Curitiba A operadora Soccepar, pioneira no embarque de grãos no Porto de Paranaguá, obteve esta semana, na Justiça Federal, uma liminar para concluir uma obra no local. De acordo com o diretor do grupo, Theodoro Peratello, a empresa tinha autorização, desde 2002, para investimentos na ampliação da capacidade de operação e as obras foram embargadas judicialmente à pedido da Administração dos Portos de Paranaguá e Antonina (APPA) quando 85% do projeto estava concluído.
A Soccepar está investindo R$ 6 milhões na substituição de um antigo Ship Loader (equipamento que leva carga até o navio) que movimentava 300 toneladas por hora, por outro com capacidade para movimentar até 1,5 mil toneladas por hora. A modernização das instalações consta de um contrato de arrendamento firmado entre o grupo exportador e a APPA, em 2001, com duração até 2012.
Segundo Peratello, o superintendente do porto, Eduardo Requião, determinou o embargo das obras quando ela já estava quase pronta, alegando desconhecimento e falta de autorização. ''Como desconhecer uma obra de quase 14 andares?'', perguntou. O executivo disse que todo o questionamento da Soccepar está embasado em documentos entregues à Justiça Federal. Segundo ele, dentro de 20 a 30 dias, as obras estarão concluídas por força de liminar.
''Se o terminal vai operar com o novo equipamento, acho que vai ser outra briga'', disse Peratello. O embargo chegou ao deputado federal Eduardo Sciarra (PFL), que ontem denunciou o ''desmando'' na Câmara dos Deputados.

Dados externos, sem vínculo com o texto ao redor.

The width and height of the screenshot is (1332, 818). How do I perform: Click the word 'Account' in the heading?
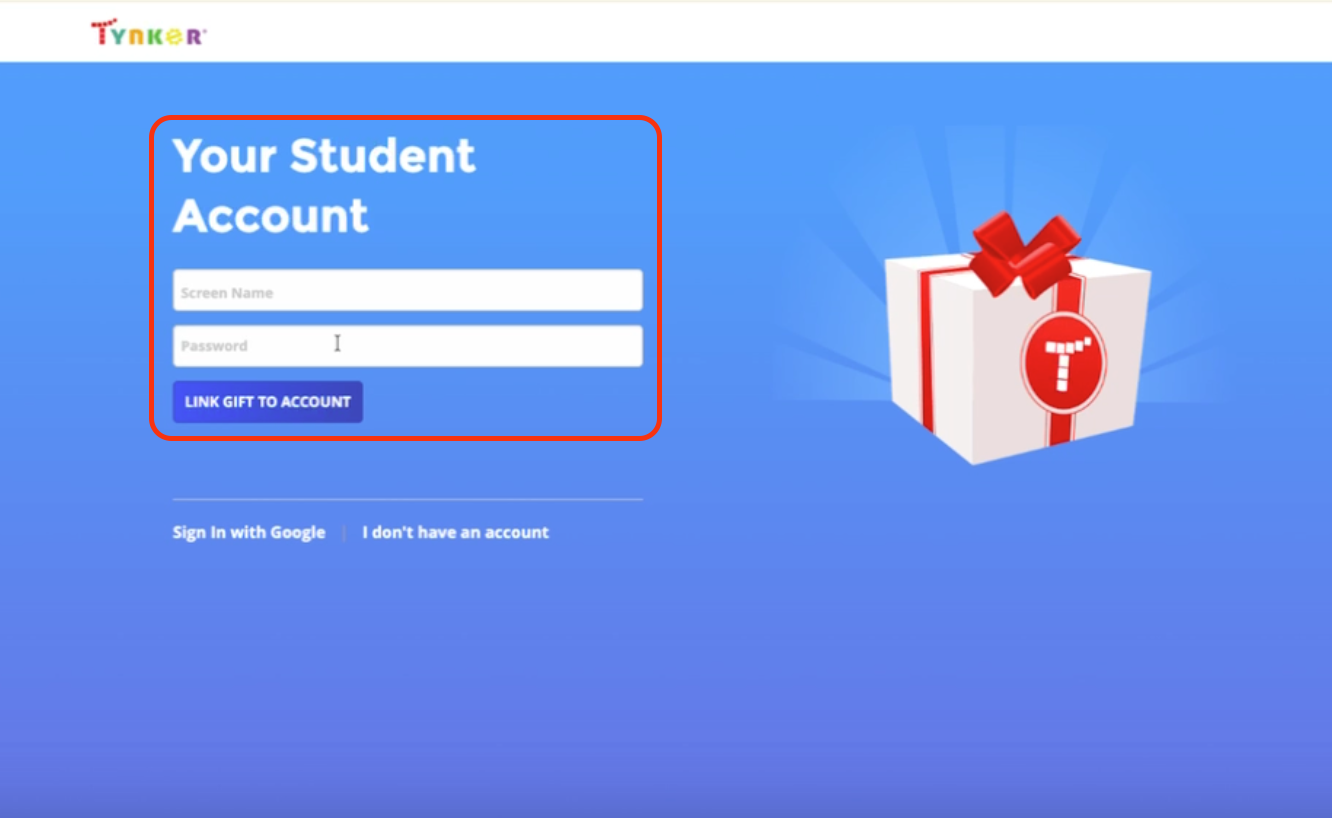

''Infelizmente, o Porto de Paranaguá, como principal porto de exportação de grãos do País, vem enfrentando dificuldades cada vez maiores por causa das várias irregularidades, comprovadas em Relatórios da Agência Nacional de Transportes Aquaviários (Antaq) e confirmadas em visitas dos membros da Comissão de Agricultura da Câmara dos Deputados'' afirmou. Para o deputado, ''o trágico é que, além de não investir na melhoria das instalações, a direção do porto ainda infernize a vida das empresas que investem na área portuária''.

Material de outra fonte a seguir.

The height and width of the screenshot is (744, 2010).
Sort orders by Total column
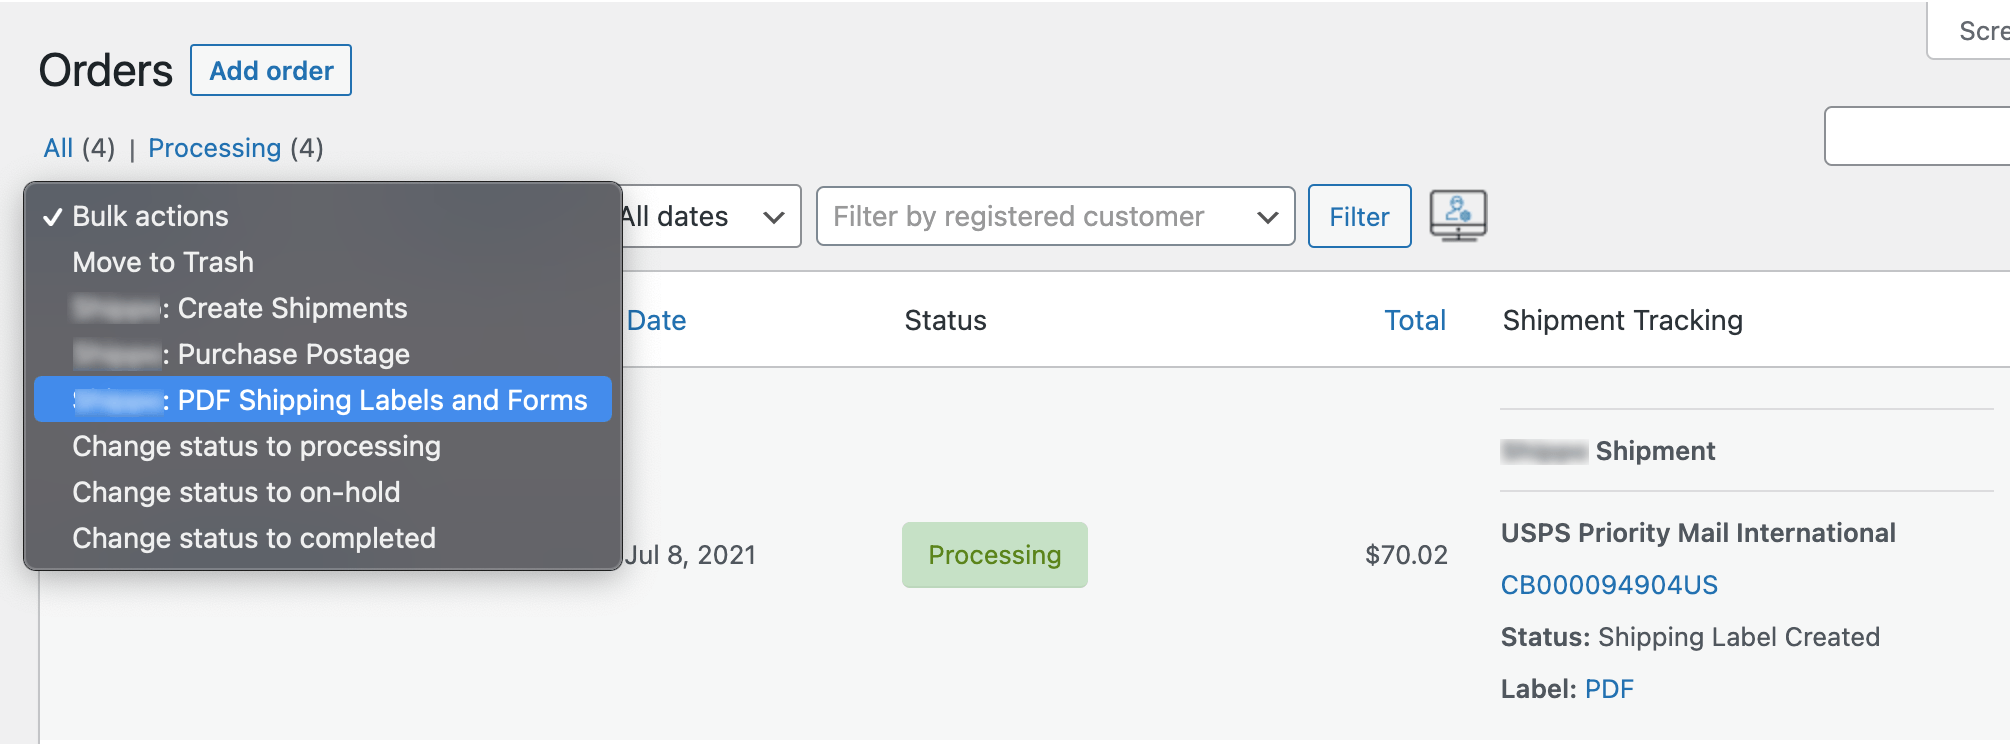1414,320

Por conta dessa denúncia, Peratello disse que um dos diretores do grupo foi alvo de retaliações. O diretor foi intimado a comparecer na Delegacia de Polícia de Paranaguá para esclarecimentos a respeito de notícia-crime (efetuada pelo superintendente Eduardo Requião) por crime ambiental, roubo de patrimônio público, desobediência à autoridade.
Os operadores portuários não costumam se manifestar publicamente temendo retaliações, mas comentam que esse é um dos desmandos que vem ocorrendo no porto paranaense. Segundo o presidente da Associação Nacional dos Exportadores de Cereais (Anec), Sérgio Mendes, ''não é bricandeira as situações que os exportadores enfrentam para continuar operando em Paranaguá''. ''A gente sabe que, individualmente, os exportadores têm desentendimentos com a atual administração''.
A Folha tentou vários contatos com a assessoria da APPA, mas não foi atendida.